Faulty Factorials

Relevant wiki: Factorials

We can rewrite the RHS of these equations as:

$\begin{array} { l l r } 1! \times 3! & = 3! & \{1\} \\ 1! \times 3! \times 5! & = 6! & \{2\} \\ 1! \times 3! \times 5! \times 7! & = 10! & \{3\} \\ 1! \times 3! \times 5! \times 7! \times 9! & = 15! \quad\quad & \{4\} \\ \end{array}$

The first equation is trivially true because $LHS = 1! \times 3! = 1 \times3! = 3! =RHS$ .

For the second equation, $LHS = 1!\times3!\times5! = 3!\times5! = (1\times2\times3)\times 5! = 6\times5! = 6!$ , as we applied the property of $(n+1)! = (n+1) \times n!$ . So the second equation is true as well.

Since we just know that the second equation is true, then $1! \times3!\times5! = 6!$ , and so $6!\times7! = 720\times7! = 10\times72 \times 7! = 10\times9\times8\times7! = 10!$ . So the third equation is true as well.

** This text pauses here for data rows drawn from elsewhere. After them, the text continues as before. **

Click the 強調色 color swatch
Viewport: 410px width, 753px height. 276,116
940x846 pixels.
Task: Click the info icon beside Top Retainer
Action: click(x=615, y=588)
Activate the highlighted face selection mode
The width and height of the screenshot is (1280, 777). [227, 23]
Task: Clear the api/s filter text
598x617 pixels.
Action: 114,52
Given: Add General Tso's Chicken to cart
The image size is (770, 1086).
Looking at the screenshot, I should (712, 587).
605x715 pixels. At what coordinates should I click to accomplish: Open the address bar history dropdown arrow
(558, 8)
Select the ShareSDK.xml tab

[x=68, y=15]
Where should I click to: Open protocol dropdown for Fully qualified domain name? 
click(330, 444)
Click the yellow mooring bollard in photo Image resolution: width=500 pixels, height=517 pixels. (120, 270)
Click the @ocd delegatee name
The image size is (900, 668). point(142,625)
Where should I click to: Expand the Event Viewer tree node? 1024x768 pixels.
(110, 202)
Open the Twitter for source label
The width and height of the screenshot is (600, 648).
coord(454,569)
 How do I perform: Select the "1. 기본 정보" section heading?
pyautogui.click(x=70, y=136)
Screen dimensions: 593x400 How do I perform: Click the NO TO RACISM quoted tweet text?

Lastly, since we just know that the second equation is true, then $1! \times3!\times5!\times7! = 10!$ , and so we want to determine whether $10!\times9! = 15!$ is true or not. But looking at the RHS, we can see that 13 (a prime number) divides $15!$ , but 13 does not divide any of the numbers $10!, 9!$ , so the fourth equation is not true.

There is an approach without much calculating. You have to look at the prime factorization. The prime factorization of any factorial of any integer n contains all the prime numbers that are smaller or equal to n. In the fourth equation on the RHS 15! has the prime factors 11 and 13. But on the LHS, there is no factor 11 or 13 because all the factorials that are summed up are smaller than 11 (and 13). And since prime numbers cannot be factorized by integers that are smaller than itself, {4} must be the solution. Of course I didn't prove that the other equations are valid but that's not necessary since its asked to find THE wrong equation and if I found one, then it has to be THE one.